Researchers at Columbia University compared the brain activity in 25 participants following a normal night’s sleep to a night in which they were limited to only four hours of sleep by tracking blood flow in their brains. For each night of sleep, participants were shown images of unhealthy foods mixed between images of healthy foods such as fruits and vegetables.
Researchers found that brain networks associated with craving and reward were more active when the participants were sleep deprived and especially when the participants viewed images of junk foods than when participants had a full night’s sleep. Specifically, when the participants were sleep-deprived, the pleasure seeking parts of their brains were stimulated when they saw foods such as pepperoni pizza, cheeseburgers and cake.
These results led researchers to suspect that when people are tired or overly sleep-deprived they gravitate to high-calorie junk foods because their bodies and brains are searching for an extra boost of energy so they can make it through the day. Researchers go on to hypothesize that a sleep-deprived brain reacts to food stimuli as though it were also food-deprived.
Though more research is needed to further study the effects of sleep deprivation on hormones and appetite, it’s still a good idea to always get a good night’s sleep. Getting the proper amount of sleep will help keep you energized throughout the day and hopefully more inclined to stay on top of your weight loss efforts.
Here are some tips to ensure a good’s night sleep after bariatric surgery.
- Try to go to bed at the same time every night to establish a regular sleep schedule. Try to stick to this routine even on the weekends.
- Try to wake up at the same time each day. Set an alarm if you have trouble waking up naturally.
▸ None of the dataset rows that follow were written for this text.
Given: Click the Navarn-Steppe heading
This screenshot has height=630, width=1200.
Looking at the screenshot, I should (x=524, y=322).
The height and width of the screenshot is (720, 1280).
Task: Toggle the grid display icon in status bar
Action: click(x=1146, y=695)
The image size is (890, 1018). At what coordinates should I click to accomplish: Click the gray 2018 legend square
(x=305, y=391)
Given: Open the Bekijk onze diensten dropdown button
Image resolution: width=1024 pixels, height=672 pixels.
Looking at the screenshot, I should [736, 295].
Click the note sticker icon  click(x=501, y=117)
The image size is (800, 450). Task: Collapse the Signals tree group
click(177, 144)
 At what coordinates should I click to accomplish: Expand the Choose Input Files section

- If you do happen to fall behind on sleep, opt for a short daytime nap instead of sleeping in late. Take care when napping if you suffer from insomnia, as napping sometimes can make falling asleep even more difficult.
- If you tend to get drowsy after dinner and it’s not yet time for bed, don’t head to the couch to watch TV. Instead, go for an evening walk to help burn off some extra calories.
Stay on track with weight loss efforts after bariatric surgery and try to get a good night’s sleep every night. Adequate sleep can help you stay energized and may even help curb junk food cravings.